While I'm preparing the PR, I could use some suggestions on the name. jsx-no-allocation-in-props? jsx-no-objects-arrays-in-props? @ljharb

ljharb commented 6 years ago

It wouldn't be confined to jsx, and it's specifically dealing with avoiding triggering unnecessary rerenders.

This means that there's no point in ever checking DOM components, since they can never be pure (altho it should still have an ignore option for custom components).

So, for a name: something about avoiding new object (including arrays and functions) creation in props (which includes children) passed to custom components in the render path. I'm not sure what would be a succinct name, but I'll think about it.

alexzherdev commented 6 years ago

Hmm I was thinking of it as an analog to jsx-no-bind which already handles function creation. (I ended up using a lot of code from there) Are you picturing something different? Also, even with DOM components there's still an issue with excessive GC, right?

ljharb commented 6 years ago

I'm picturing it as a superset of no-bind, that could eventually replace it, that more instructively and correctly deals with the true hazard: excessive rerenders.

GC isn't really the issue in practice.

alexzherdev commented 6 years ago

Oh, I see. That might be more ambitious than what I got from the issue description (array/object literals). Would it be reasonable for this rule to at least start with that? Also, to avoid spamming this issue, would you be open to reviewing a PR with tests first to settle on the scope?

ljharb commented 6 years ago

Definitely reasonable to start with that :-) and yes, a PR starting with tests is great.

alexzherdev commented 6 years ago

@ljharb sorry for the delay on this. Had too much fun writing some lint rules for a hackathon at work 😊 I will push what I have shortly and put my thoughts in the PR.

sbaechler commented 5 years ago

Please add the option to only report an error if it actually triggered a re-render. E.g. as a prop to a PureComponent or a lambda function as a prop to a class component. But a lambda function as prop to a function component or a HTML element would not cause an error.

I think a rule like this would be more useful than jsx-no-bind. This rule should also catch Array.map or Array.filter in mapStateToProps(), which I see quite often in code reviews.

ljharb commented 5 years ago

@sbaechler there’s no way to statically know that; it’d have to error on every non-html element.

There’s also no way for any eslint rule to reliably catch any instance methods of anything, including map/filter.
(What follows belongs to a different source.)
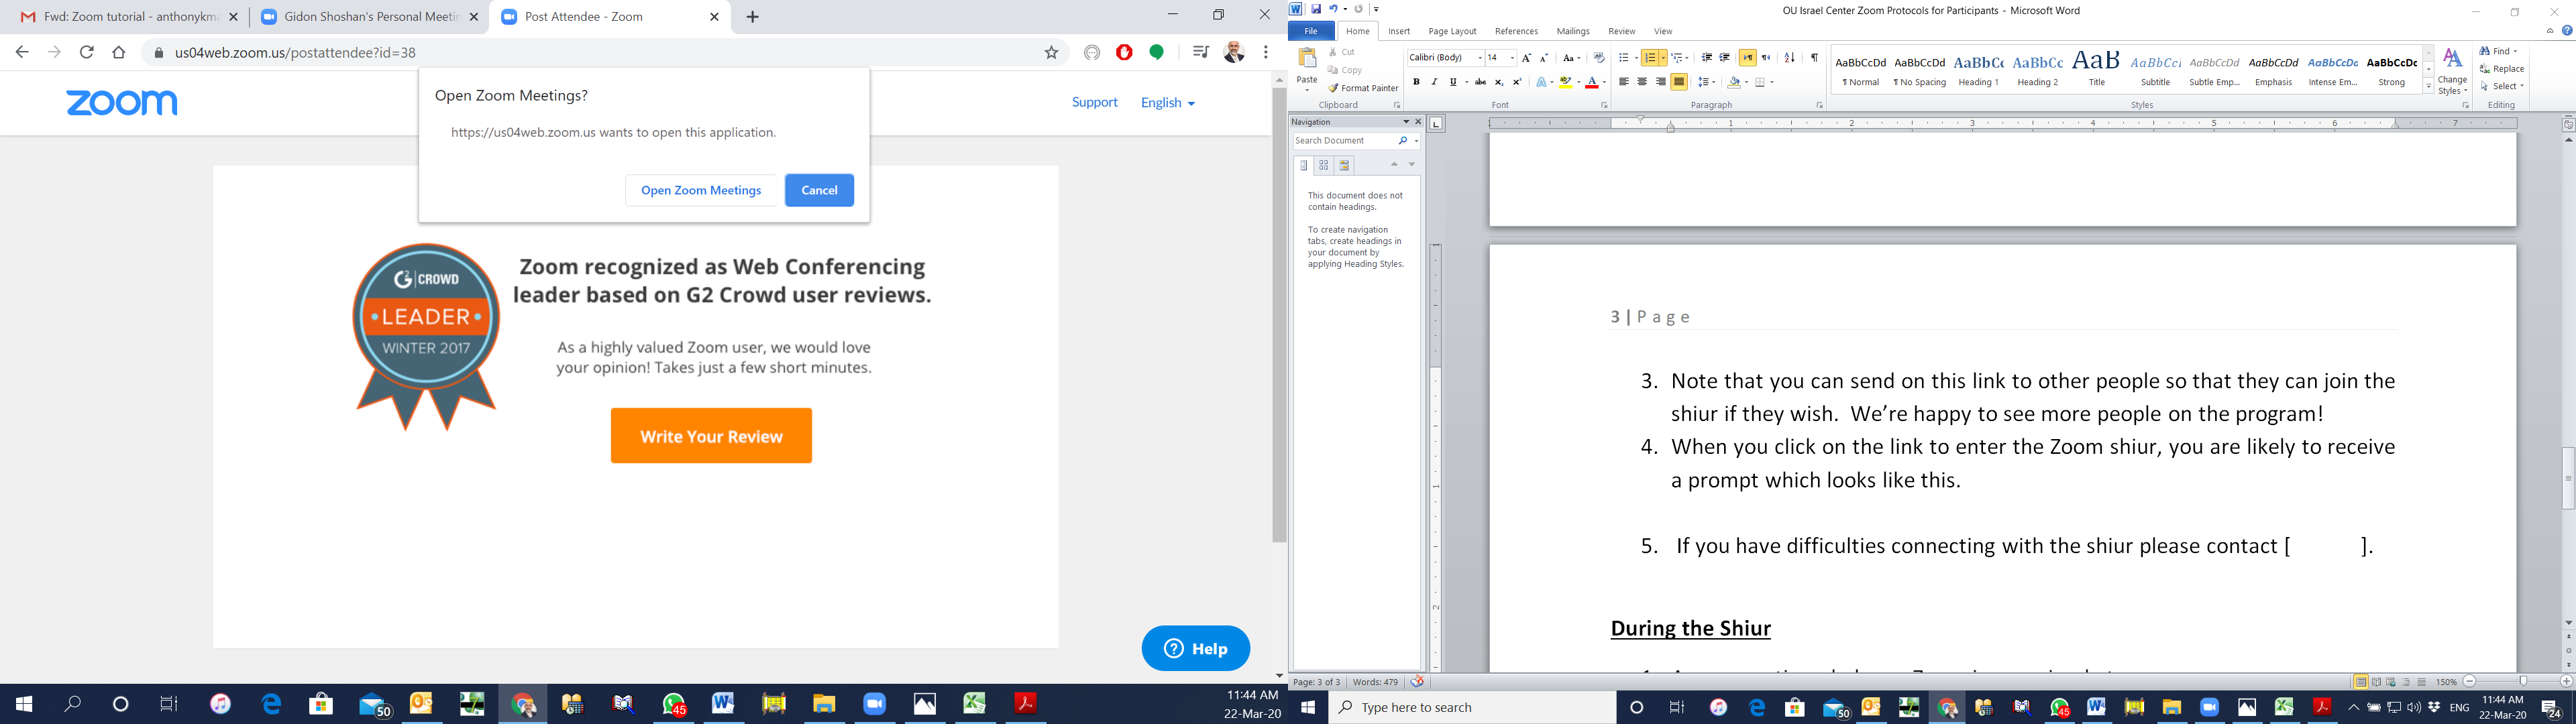Click the Increase Indent icon
The width and height of the screenshot is (2576, 724).
pyautogui.click(x=1725, y=58)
sbaechler commented 5 years ago

@ljharb Would it be possible to enforce in the Type Script plugin? Otherwise I am afraid that this rule overshoots its goal since it really only matters for PureComponent. It could even lead to developers starting to mutate objects just to comply with it.

If eslint cannot detect map/filter, then the naming proposed in #2024 (no-update-forcing-props) is misleading. It might leave developers in false security since it only catches the most obvious of cases.

ljharb commented 5 years ago

@sbaechler it only matters for pure components or any component that implements sCU or any component that might do those things at any time in the future. I’m not sure how you’d be able to enforce it at the consumer site with or without types; the component itself would have to declare that it’s pure, and the linter plugin would have to reach across files to determine that.